Signs of an economic recovery
Federal Reserve Chairman Ben Bernanke told Congress this week that the economy appears to have hit bottom and should begin to grow again by year’s end.
The economy appears to have hit bottom and should begin to grow again by year’s end, Federal Reserve Chairman Ben Bernanke told Congress this week. In his most upbeat remarks in months, Bernanke reported that consumer spending and the housing market were stabilizing and that credit was starting to flow more freely. But he cautioned that recovery would be slow and that job losses could continue into 2010. Still, he said, “we are in much better shape than we were in September and October.”
The banking crisis also appears to be easing. Early reports of the government’s “stress tests” of 19 large banks indicated that most major banks were found to be healthy. Bank of America was found to need $34 billion in additional capital, with Wells Fargo and Citigroup needing far less. Officials said the banks should be able to raise the needed capital privately, without another infusion of federal bailout money. “The banking system can handle an awful lot of stress and be okay,” said JPMorgan Chase Chairman Jamie Dimon. Wall Street responded with a rally that wiped out much of 2009’s losses.

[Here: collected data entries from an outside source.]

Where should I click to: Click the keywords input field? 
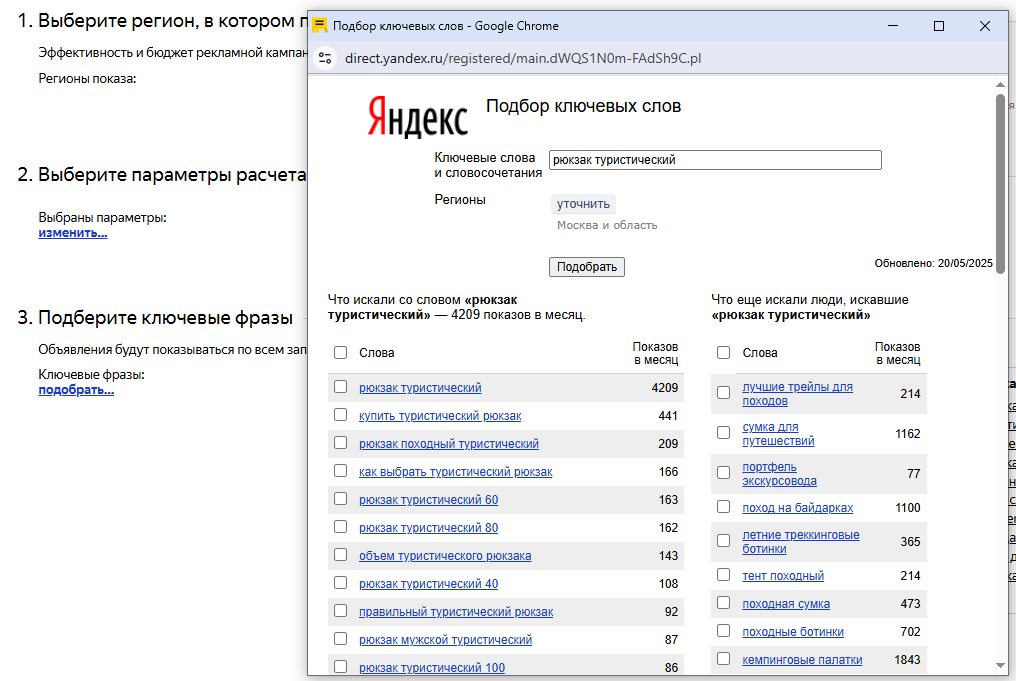[714, 160]
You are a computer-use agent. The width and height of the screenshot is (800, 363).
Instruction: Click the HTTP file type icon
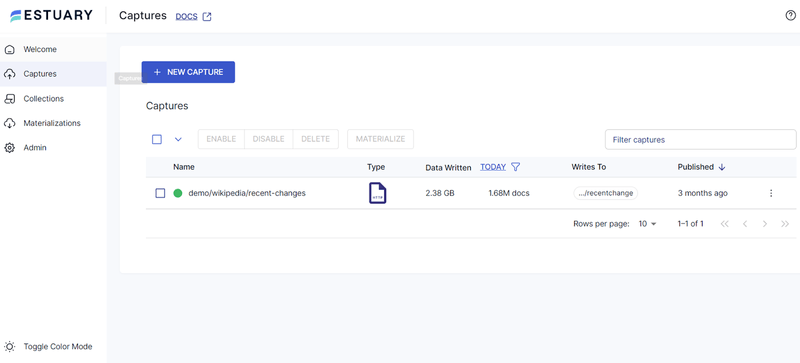[378, 193]

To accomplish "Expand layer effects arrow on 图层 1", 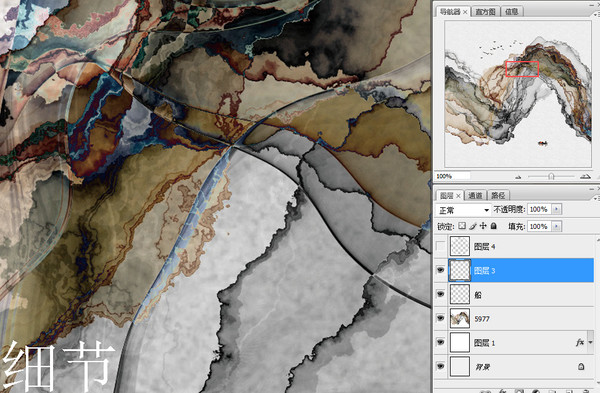I will pyautogui.click(x=590, y=342).
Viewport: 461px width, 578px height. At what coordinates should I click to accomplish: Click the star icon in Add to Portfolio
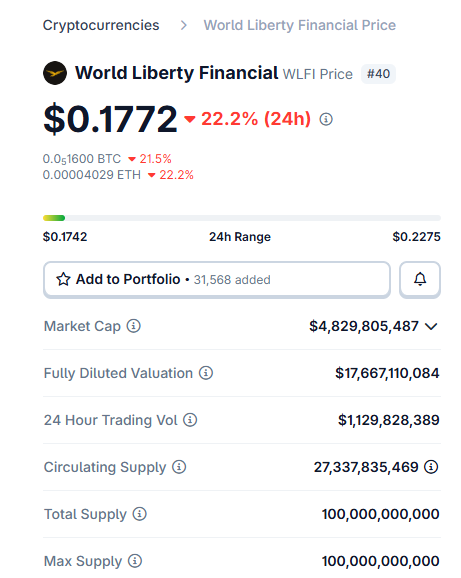click(63, 279)
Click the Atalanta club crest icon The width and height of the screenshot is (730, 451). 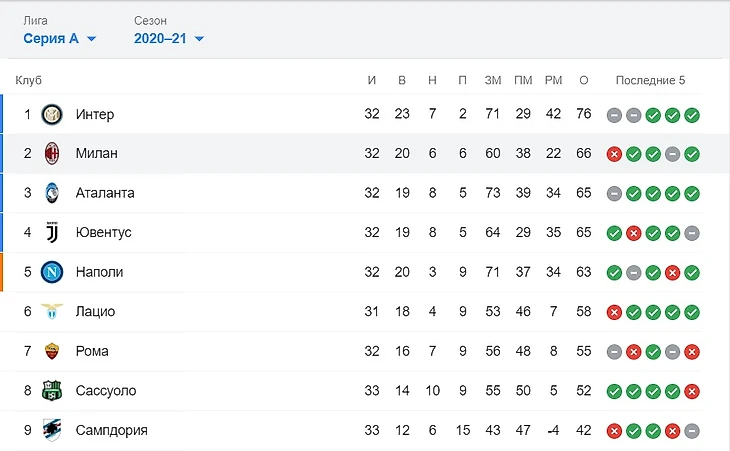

Let’s not celebrate just yet, said The Washington Post in an editorial. “As reassuring as it is to have a few up arrows, there is a long way to go before anything resembling a sustainable recovery can be proclaimed.” Household wealth has fallen $13 trillion, or 20 percent, since the recession began, making it “unlikely that consumers could return to prior levels of spending.” What, then, will power the recovery?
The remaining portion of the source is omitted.